Cold brew coffee has soared in popularity among small and large commercial brewers, which often tout its health benefits. However, little research exists on the chemistry of this new coffee trend, said Megan Fuller, PhD, assistant professor of chemistry at Jefferson (Philadelphia University + Thomas Jefferson University).
To fill this gap, Fuller and Niny Rao, PhD, assistant professor of chemistry, explored the importance of brewing time, roasting temperature and grind size in cold brew coffee in the Dec. 21 issue of Scientific Reports. The East Falls faculty members studied cold and hot brew coffees made from a single source bean found in the Kona region of Hawaii, as well as analyzed medium and dark roast beans at medium and coarse grinds.

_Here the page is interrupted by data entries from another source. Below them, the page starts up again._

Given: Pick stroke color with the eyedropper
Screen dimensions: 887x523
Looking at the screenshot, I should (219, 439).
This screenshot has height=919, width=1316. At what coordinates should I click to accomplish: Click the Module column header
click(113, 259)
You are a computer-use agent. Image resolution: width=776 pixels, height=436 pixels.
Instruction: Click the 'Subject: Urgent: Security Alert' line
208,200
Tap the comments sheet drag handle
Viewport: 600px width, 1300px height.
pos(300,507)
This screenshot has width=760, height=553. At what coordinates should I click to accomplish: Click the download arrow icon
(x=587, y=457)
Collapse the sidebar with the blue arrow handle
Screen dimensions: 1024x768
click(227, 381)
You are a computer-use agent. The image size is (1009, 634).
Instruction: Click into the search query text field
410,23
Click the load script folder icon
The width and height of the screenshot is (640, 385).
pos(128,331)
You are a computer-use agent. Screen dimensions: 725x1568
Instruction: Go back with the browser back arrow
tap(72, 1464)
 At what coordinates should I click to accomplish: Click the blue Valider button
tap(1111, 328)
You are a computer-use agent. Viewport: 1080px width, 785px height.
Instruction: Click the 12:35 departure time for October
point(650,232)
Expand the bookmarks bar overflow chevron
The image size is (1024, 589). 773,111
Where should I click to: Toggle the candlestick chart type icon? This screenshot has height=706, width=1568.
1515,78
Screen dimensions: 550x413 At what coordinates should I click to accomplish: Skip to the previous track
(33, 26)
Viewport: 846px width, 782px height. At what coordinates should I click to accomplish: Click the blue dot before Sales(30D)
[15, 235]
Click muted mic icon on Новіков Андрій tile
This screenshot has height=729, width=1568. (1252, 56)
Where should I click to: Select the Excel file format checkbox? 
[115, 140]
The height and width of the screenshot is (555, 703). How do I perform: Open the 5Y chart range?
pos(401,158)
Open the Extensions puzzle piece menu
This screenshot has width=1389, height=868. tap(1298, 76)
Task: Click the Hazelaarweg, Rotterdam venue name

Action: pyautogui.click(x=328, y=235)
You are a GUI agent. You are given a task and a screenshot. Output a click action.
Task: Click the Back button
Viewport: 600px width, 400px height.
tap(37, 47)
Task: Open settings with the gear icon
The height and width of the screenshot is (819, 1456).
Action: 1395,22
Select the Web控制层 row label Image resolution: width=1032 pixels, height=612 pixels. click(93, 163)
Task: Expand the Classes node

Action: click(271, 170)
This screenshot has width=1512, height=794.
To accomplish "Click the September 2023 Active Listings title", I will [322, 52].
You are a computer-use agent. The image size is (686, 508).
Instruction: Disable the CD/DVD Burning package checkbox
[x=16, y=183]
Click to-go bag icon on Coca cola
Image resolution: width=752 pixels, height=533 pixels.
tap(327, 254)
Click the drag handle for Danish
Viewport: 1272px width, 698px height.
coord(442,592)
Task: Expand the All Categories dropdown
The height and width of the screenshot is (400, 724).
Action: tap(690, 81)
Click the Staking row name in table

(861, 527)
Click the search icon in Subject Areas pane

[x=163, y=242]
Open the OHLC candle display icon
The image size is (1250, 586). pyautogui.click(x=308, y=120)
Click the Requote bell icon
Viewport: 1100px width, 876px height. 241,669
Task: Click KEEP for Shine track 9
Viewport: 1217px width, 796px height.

“Caffeine was studied for obvious reasons, but we also wanted to evaluate the concentration of 3-chlorogenic acid (3-CGA),” Fuller said. “This molecule represents a family of compounds known to act as antioxidants, which correlate to significant health benefits to coffee drinkers, such as decreased occurrence of depression, diabetes mellitus and certain types of cancers.”
They found the suggested brewing time of 10 to 24 hours outlined in typical cold brew methods doesn’t result in additional caffeine and 3-CGA concentration. Their research indicates that six to seven hours of brewing captures all the caffeine and 3-CGA available in the coffee grinds. In addition, they discovered 3-CGA and caffeine at higher concentrations in cold brew made with medium roast rather than dark roast. Coarse grind cold brew coffee also contained significantly more caffeine than the hot brew counterpart.
For future research, Rao and Fuller will work to understand the pH and total acidity of cold and hot brew coffees and the relationship between pH, total acidity and the antioxidant activity of coffee.